Alice Neel was born 1900 in Philadelphia and was trained at the Philadelphia School of Design for Women. Partly influenced by the thoughts of Robert Henri – a former teacher at her school – who had written them in his book The Art Spirit, Neel set about painting scenes from life, and “told the truth the best I was able.” After the end of her marriage with the Cuban painter Carlos Enríquez, Neel became a single mother keeping herself and her children above water with grants by the government-sponsored WPA. Early on Neel had left-wing beliefs and also a strong social consciousness, which had a bearing on her idiosyncratic choice of sitters. In each of her neighborhoods, Greenwich Village, Spanish Harlem and Upper West Side, she painted neighbours, family members, casual acquaintances, and interesting people she came across. She was an independent spirit who did not paint on commission, and paid no attention to the fashions of art, as she was devoted to realist depiction in an era of increasing abstraction…(Thomas Amman Fine Arts press)

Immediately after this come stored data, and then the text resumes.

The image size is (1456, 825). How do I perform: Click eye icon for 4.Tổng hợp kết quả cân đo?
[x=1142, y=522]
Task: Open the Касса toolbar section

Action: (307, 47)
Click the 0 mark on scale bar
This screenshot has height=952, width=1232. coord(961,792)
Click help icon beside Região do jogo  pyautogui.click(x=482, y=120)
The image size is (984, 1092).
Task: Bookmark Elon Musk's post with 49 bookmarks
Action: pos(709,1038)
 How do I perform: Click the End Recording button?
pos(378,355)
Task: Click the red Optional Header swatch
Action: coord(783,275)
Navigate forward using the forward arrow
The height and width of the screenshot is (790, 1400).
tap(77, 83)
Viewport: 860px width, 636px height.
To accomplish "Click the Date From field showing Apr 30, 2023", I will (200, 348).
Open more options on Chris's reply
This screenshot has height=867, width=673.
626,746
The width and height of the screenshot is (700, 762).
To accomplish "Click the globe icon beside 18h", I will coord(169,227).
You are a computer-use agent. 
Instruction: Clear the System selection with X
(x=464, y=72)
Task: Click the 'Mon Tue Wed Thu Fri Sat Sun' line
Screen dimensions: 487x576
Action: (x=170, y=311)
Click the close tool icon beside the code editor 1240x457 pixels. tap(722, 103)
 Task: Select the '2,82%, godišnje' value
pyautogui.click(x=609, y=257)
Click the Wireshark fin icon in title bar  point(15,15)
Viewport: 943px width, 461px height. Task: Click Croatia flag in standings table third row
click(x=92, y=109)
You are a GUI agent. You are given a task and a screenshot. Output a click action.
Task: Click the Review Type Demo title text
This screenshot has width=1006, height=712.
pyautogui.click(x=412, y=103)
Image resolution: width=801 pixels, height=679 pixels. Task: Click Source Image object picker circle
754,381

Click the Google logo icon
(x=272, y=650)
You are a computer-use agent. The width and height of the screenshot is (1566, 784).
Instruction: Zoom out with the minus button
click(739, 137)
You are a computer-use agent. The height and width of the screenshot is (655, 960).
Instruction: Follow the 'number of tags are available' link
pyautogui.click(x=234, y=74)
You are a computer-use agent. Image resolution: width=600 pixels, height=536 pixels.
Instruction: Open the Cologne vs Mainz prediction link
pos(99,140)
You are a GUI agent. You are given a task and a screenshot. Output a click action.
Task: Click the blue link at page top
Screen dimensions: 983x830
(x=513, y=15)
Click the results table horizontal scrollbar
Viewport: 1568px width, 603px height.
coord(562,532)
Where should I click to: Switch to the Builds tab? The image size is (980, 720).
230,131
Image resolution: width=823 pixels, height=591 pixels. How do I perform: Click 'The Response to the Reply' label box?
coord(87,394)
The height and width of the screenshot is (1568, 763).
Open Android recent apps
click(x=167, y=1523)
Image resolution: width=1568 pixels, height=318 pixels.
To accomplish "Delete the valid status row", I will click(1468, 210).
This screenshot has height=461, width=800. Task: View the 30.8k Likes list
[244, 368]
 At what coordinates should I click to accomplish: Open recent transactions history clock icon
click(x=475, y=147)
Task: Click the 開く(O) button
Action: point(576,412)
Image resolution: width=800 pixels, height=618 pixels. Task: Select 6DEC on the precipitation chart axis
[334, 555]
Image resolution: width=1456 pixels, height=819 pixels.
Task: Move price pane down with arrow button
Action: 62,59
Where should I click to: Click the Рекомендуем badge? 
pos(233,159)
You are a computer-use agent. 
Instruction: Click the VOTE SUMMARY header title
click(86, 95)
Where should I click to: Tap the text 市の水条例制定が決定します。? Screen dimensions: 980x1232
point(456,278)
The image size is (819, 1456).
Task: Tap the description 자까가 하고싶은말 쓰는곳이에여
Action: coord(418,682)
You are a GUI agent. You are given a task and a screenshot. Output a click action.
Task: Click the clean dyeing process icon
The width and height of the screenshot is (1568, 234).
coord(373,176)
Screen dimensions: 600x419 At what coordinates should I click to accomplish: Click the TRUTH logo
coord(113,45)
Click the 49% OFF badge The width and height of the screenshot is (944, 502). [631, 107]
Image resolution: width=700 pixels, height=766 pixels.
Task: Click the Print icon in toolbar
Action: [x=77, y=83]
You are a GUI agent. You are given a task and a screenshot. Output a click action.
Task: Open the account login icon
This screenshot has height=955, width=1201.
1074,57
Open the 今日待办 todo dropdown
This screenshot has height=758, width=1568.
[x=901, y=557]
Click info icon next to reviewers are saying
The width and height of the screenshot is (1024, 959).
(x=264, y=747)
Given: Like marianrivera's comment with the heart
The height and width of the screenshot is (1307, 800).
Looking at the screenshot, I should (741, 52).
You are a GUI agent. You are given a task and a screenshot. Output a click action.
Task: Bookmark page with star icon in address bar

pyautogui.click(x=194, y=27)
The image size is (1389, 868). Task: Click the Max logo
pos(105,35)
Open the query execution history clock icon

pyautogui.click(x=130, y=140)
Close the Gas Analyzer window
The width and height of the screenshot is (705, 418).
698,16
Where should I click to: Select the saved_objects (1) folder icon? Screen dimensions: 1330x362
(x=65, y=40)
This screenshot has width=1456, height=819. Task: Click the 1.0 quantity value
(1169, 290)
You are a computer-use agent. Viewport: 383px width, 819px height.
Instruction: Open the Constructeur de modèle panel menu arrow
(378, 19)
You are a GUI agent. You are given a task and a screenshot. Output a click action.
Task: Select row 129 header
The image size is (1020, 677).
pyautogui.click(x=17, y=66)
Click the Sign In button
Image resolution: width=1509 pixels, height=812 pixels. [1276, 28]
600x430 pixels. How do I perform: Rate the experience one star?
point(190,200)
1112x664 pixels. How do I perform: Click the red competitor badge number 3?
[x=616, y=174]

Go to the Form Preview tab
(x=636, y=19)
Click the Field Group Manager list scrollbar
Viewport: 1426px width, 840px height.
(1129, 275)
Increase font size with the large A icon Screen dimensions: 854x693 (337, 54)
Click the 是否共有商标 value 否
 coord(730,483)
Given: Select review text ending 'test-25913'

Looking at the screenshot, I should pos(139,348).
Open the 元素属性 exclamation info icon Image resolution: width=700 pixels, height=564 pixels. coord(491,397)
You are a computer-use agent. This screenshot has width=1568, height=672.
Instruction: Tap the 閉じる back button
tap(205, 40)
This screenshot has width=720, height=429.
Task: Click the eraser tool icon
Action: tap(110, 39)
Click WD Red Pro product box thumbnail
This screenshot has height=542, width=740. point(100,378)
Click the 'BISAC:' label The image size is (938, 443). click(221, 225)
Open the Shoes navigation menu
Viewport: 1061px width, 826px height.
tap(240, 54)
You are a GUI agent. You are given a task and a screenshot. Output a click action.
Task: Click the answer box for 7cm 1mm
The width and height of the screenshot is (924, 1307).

photos @ Janosch Vögeli,permission by Thomas Amman Fine Arts, AG

“….While Neel often felt ambivalence towards post-war abstraction, on some occasions condemning it, and at other times acknowledging its prescient value, she was in essence psychologically motivated and sought to interact directly with the emotional dynamics of portraiture. That she is intensely aware of the dichotomous tensions in post-war American painting is acknowledged in the portrait of Georgie Arce. The painting may be seen as emblematic of her crucial period of transition, since in the post-war decade she had survived with her two children largely on public assistance along with few sales.” ( from the essay by Mark Gasbourne on the published illustrated catalogue for the exhibition) 

It was a beautiful experience to see this extraordinary exhibition, and  a treat to have a tour on Alice Neel’s work by  Han Byul Jung, art historian at Thomas Ammann AG premises.  Thomas Ammann Fine Arts AG  holds  a unique setting  in Zurich hills (the villa was built in 1930 by  the Swiss architect Otto Rudolf Salvisberg).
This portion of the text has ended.